Don't forget how many deposits Tesla has taken for the Model 3.

gorr

Evs cost more to produce than the selling price not counting the price of the recharger apperatus. These climate change scammers are also increasing the price of electricity everywhere by banning hydro-power and enforcing costly electricity to everyone. Look at this video, india is kicking out Greenpeace, LOL.

https://www.youtube.com/watch?v=AN-DZQahRNM

HarveyD

A recent Solar power turn key project was signed below 3 cents i.e. for $0.028/kWh in UAE. As solar panels keep dropping in price (another 30% or so for 2016), near future projects may hit less than 2 cents/kWh soon.

The cost of storage is also going down fast. Total 24/7 clean RE cost (with storage) may soon be below $0.010/kWh, (specially when/where excess RE is used to make H2). Energy from NPPs cost 2X as much.

Engineer-Poet

Yeah, right.  Materials and energy cost ALONE for Li-ion are $80/kWh.  To supply 1 kW continuous for 3 days from Li-ion storage thus costs at least $5760 (then you have the cost of the system to charge it).

Nuclear costs less than Li-ion storage and is its own charger.

HarveyD

A very high percentage of REs (Hydro, Solar and Wind) may be used during production hours and may not have to be stored. Hydro energy can be stored in existing water reservoirs at no extra cost and use when Solar and Wind energy production is low.

The ratio of stored versus produced REs will vary from place to place, day to day, hour by hour etc. Finding the best uses/customers at the right time will have to be well managed or automated to reduce energy lost to a minimum.

REs production and storage cost will go down year after year while NPPs cost keep going up, at least for the next 10 to 20 years.

Engineer-Poet
A very high percentage of REs (Hydro, Solar and Wind) may be used during production hours and may not have to be stored.

Of the 3, only hydro has any kind of inherent storage mechanism.  Even some hydro cannot be stored; many dams have reservoirs too small to contain spring runoff, so they must generate power immediately to avoid using spillways and killing fish by nitrogen supercharging.

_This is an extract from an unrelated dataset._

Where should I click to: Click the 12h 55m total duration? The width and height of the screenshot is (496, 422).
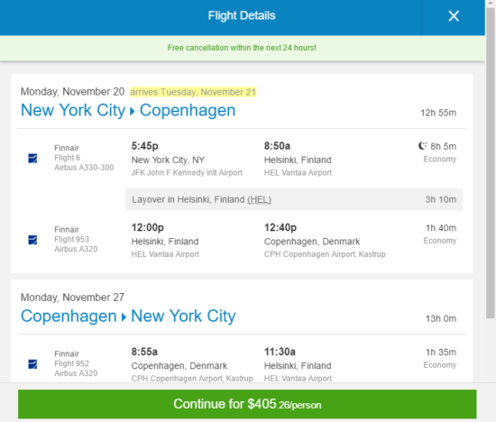[438, 113]
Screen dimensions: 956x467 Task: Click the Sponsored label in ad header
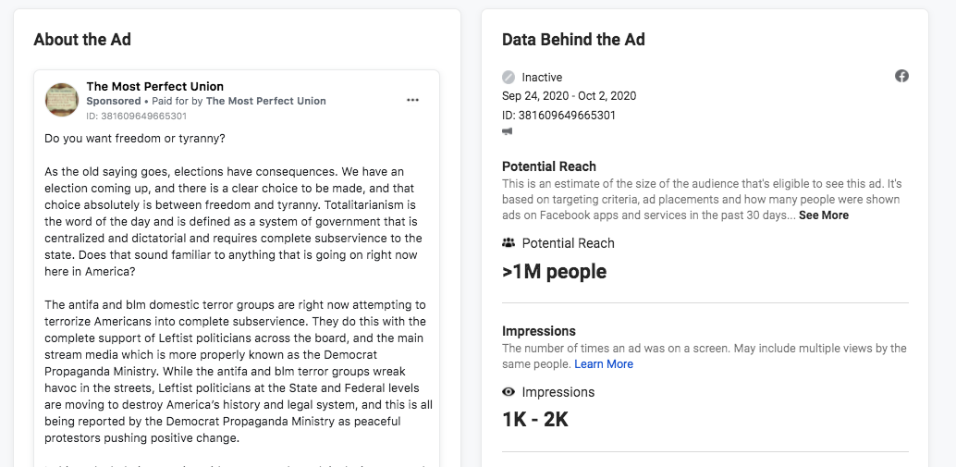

Hydro energy can be stored in existing water reservoirs at no extra cost and use when Solar and Wind energy production is low.

In many places, including the hydro-heavy BPA, wind is at its strongest during the same storms which bring lots of water into the reservoirs.  This allows neither to be stored, as both must be used immediately once reservoirs are full.

REs production and storage cost will go down year after year while NPPs cost keep going up, at least for the next 10 to 20 years.

NPP cost is driven by supply-chain experience and intrusiveness of regulation.  Lightening NRC regulation back to AEC levels would slash NPP costs overnight, as the volume of paperwork would be greatly reduced and workers could spend more time working and less time planning to minimize already-trivial radiation exposures on the job.

If NPP operating costs went down and stayed down, there would be an increase in construction which would put more experience in the supply chains.  This would further drive costs down.  Today's handful of NPPs being built in the West are costly because the bodies of experience were destroyed following the crash of the 1980's.  If government can mandate wind and PV, it can mandate nuclear and keep production going and experience current.

HarveyD

E-P:

Solutions exist to reduce water over flow during rainy seasons. Bigger reservoirs and over equipped or more Hydro power plants can do it. Collocated or near wind turbine farms can share energy supply to ensure 24/7 availability.

Large and small clean H2 making/storing/distributing plants and facilities will soon be used to absorb/use excess REs and further reduce current energy waste (water over flow) during rainy seasons.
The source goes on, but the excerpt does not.